Menteri ESDM Purnomo Yusgiantoro mengatakan, penandatanganan KKS oleh Pertamina adalah kejadian penting yang tidak bertujuan memecah belah BUMN itu. Penandatanganan KKS adalah kewajiban mengikuti otonomi daerah yang terkait dengan ongkos produksi migas yang hasilnya dibagikan ke daerah.

Kalau bertanya prinsip otonomi daerah, kita harus percaya bahwa prinsip bagi hasil itu harus berdasarkan ongkos produksi di tiap-tiap daerah, tak bisa ongkos digabung. Karena itu, Pertamina diminta membentuk anak-anak perusahaan di mana bisa merefleksikan biaya di daerah itu, ujarnya.

Mirip Petronas

Direktur Utama PT Pertamina EP Kun Kurnely mengatakan, dengan pemisahan unit usaha hulu, perusahaannya mampu mengelola keuangan sendiri seperti perusahaan minyak lainnya. Anak perusahaan yang mengelola wilayah kerja memiliki direktur keuangan sendiri.
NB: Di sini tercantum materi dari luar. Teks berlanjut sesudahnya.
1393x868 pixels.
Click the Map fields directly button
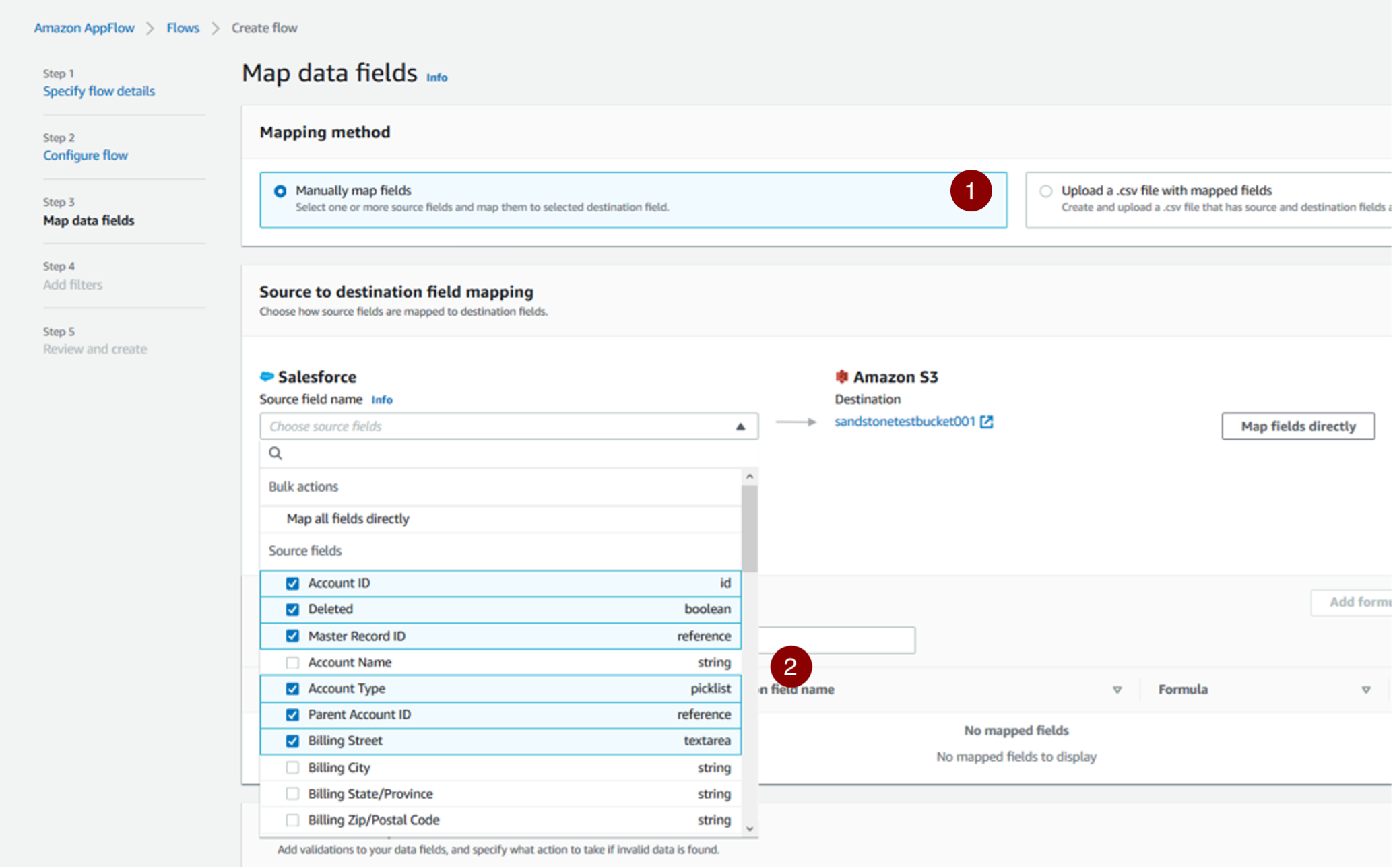(x=1297, y=426)
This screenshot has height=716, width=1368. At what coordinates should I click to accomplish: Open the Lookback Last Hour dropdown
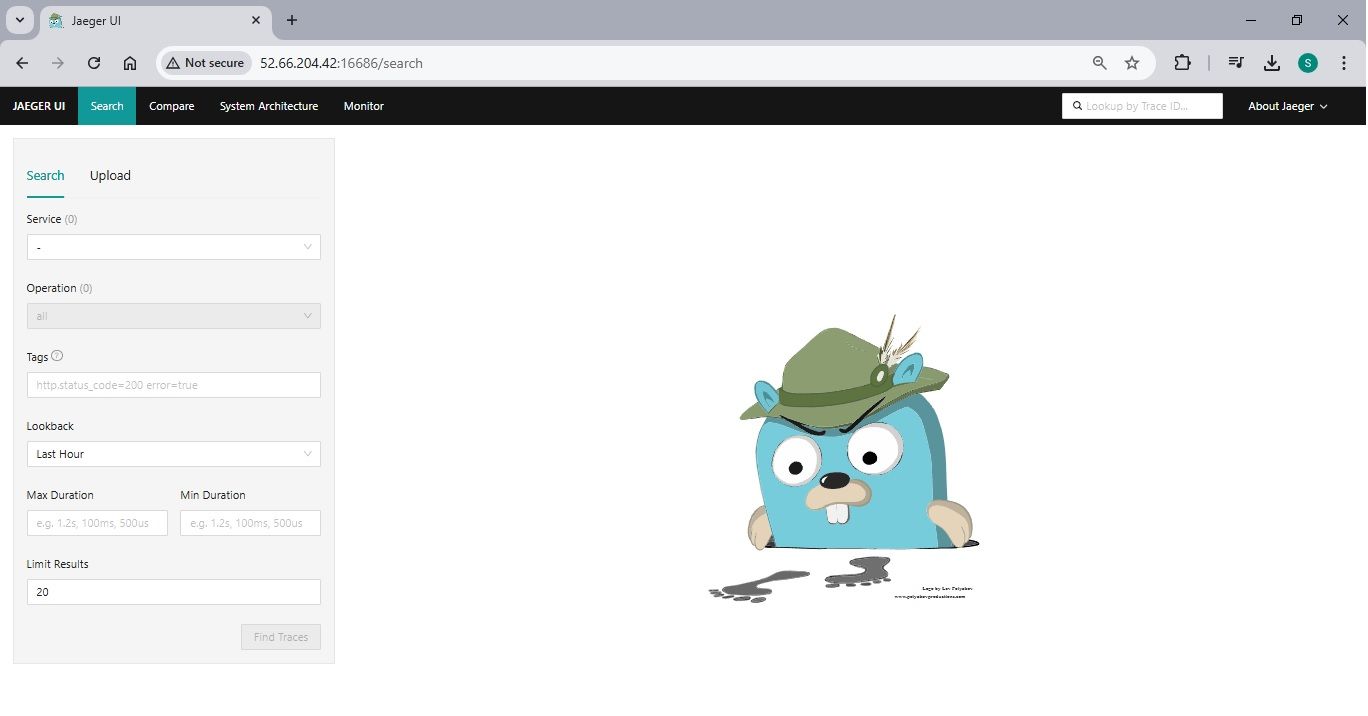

Jadi seperti Petronas, semua dana hasil dari kegiatan hulu bisa dipegang anak perusahaan Pertamina guna dimanfaatkan kembali untuk kegiatan eksplorasi dan eksploitasi. Sementara bagian pemerintah tetap akan diserahkan pemerintah sesuai dengan porsi yang telah ditetapkan, ujar Kun.